Numerous photos of dogs wearing face masks amid coronavirus fears were spotted all over social media, and some people starting asking whether their pets could get infected with the pathogen.
According to many veterinary and health organizations, it is not necessary for pet owners to fear when it comes to the novel COVID-19, because there is no sign yet that dogs are prone to catch the virus that has contaminated tens of thousands of people since it appeared in December 2019.
COVID-19 Cannot Infect Canines
The World Health Organization (WHO) has uploaded a “myth buster” post on their website detailing information about domestic animals and the pathogen, which noted that there are no cases of the COVID-19 found in pets.
“At present, there is no evidence that companion animals/pets such as dogs or cats can be infected with the new coronavirus,” the post reads.
WHO said, however, that pet owners should still be attentive with hand washing and other preventive actions.
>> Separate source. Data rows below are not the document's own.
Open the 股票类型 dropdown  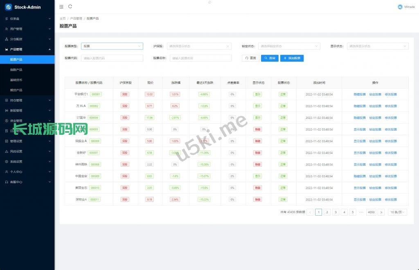pos(112,46)
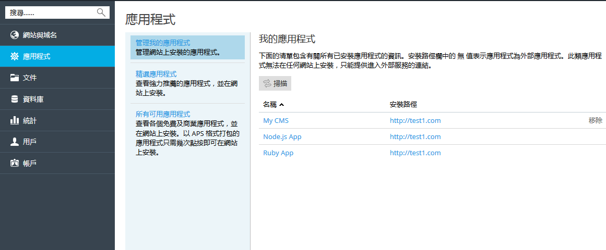The width and height of the screenshot is (606, 250).
Task: Open the My CMS application link
Action: click(276, 120)
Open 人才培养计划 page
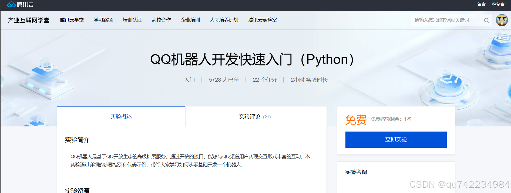The width and height of the screenshot is (511, 193). (224, 20)
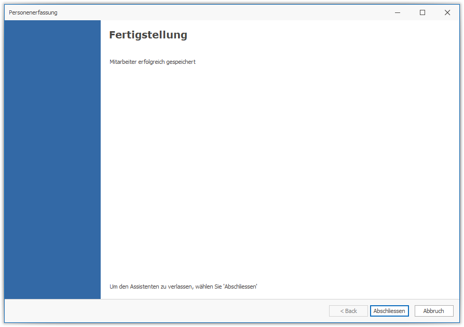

An advisory document uploaded by the World Small Animal Veterinary Association (WSAVA) said that there is no proof that pets could be a ‘source of infection.’
Scientists and Ontario Veterinary College professor Scott Weese stated that while there is no requirement for more analysis into the pathogen’s probable effect on domestic animals, ‘the risks are really low,’ more so in Canada.
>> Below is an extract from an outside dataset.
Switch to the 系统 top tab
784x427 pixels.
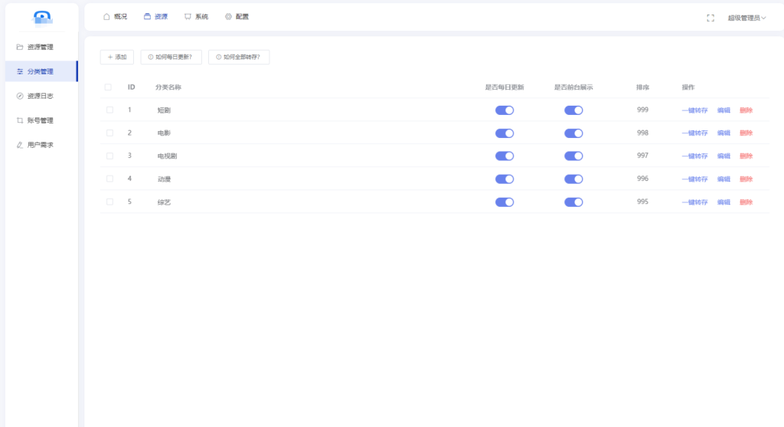tap(196, 17)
“So if someone has coronavirus, we want them to stay away from animals, so there’s nothing to worry about,” he said, adding that pets should be kept in isolation if a human in their household is contaminated with the virus. “The big thing is, you know, we’re taking precautions just because we like to be proactive, and it’s better to be proactive (than) try to do damage control,” he added.
However, he said that burdening your dog with a mask won’t have any impact.
The Novel Coronavirus is a Beta Pathogen
In a blog post, he added that one of his primary issues is that excessively afraid people could put down healthy domestic animals out of fear of the pet being a potential carrier of the pathogen.
“Knowledge vacuums lead to fear,” he said. “Fear leads to knee jerk decisions, and those often lead to bad outcomes.”
Dogs, however, can get contaminated with other kinds of coronaviruses, more precisely, the ‘canine coronavirus.’ There are a canine respiratory coronavirus and a canine coronavirus condition that affects the intestines. According to VCA Hospitals, the latter is carried by other dogs, and the main manifestation of the infection is diarrhea. These infections do not affect humans, and cannot be passed to them.
The term ‘coronavirus’ refers to a line of related pathogens known as ‘coronaviridae,’ including strains specific to animals, and those that cause infections in humans as well.
“Most coronaviruses are very specific in the range of species they affect,” Weese said. “So we’re hoping (COVID-19) is like that.”
The viruses are split into two categories: alpha, beta, gamma, and delta. Only the alpha and beta viruses affect mammals, and COVID-19 is a beta coronavirus, as the advisory says. Gamma and delta coronaviruses infect fish and birds only.
Weese added that canine coronavirus and COVID-19 are related in the same way than the novel pathogen is to other coronaviruses found in other types of animals.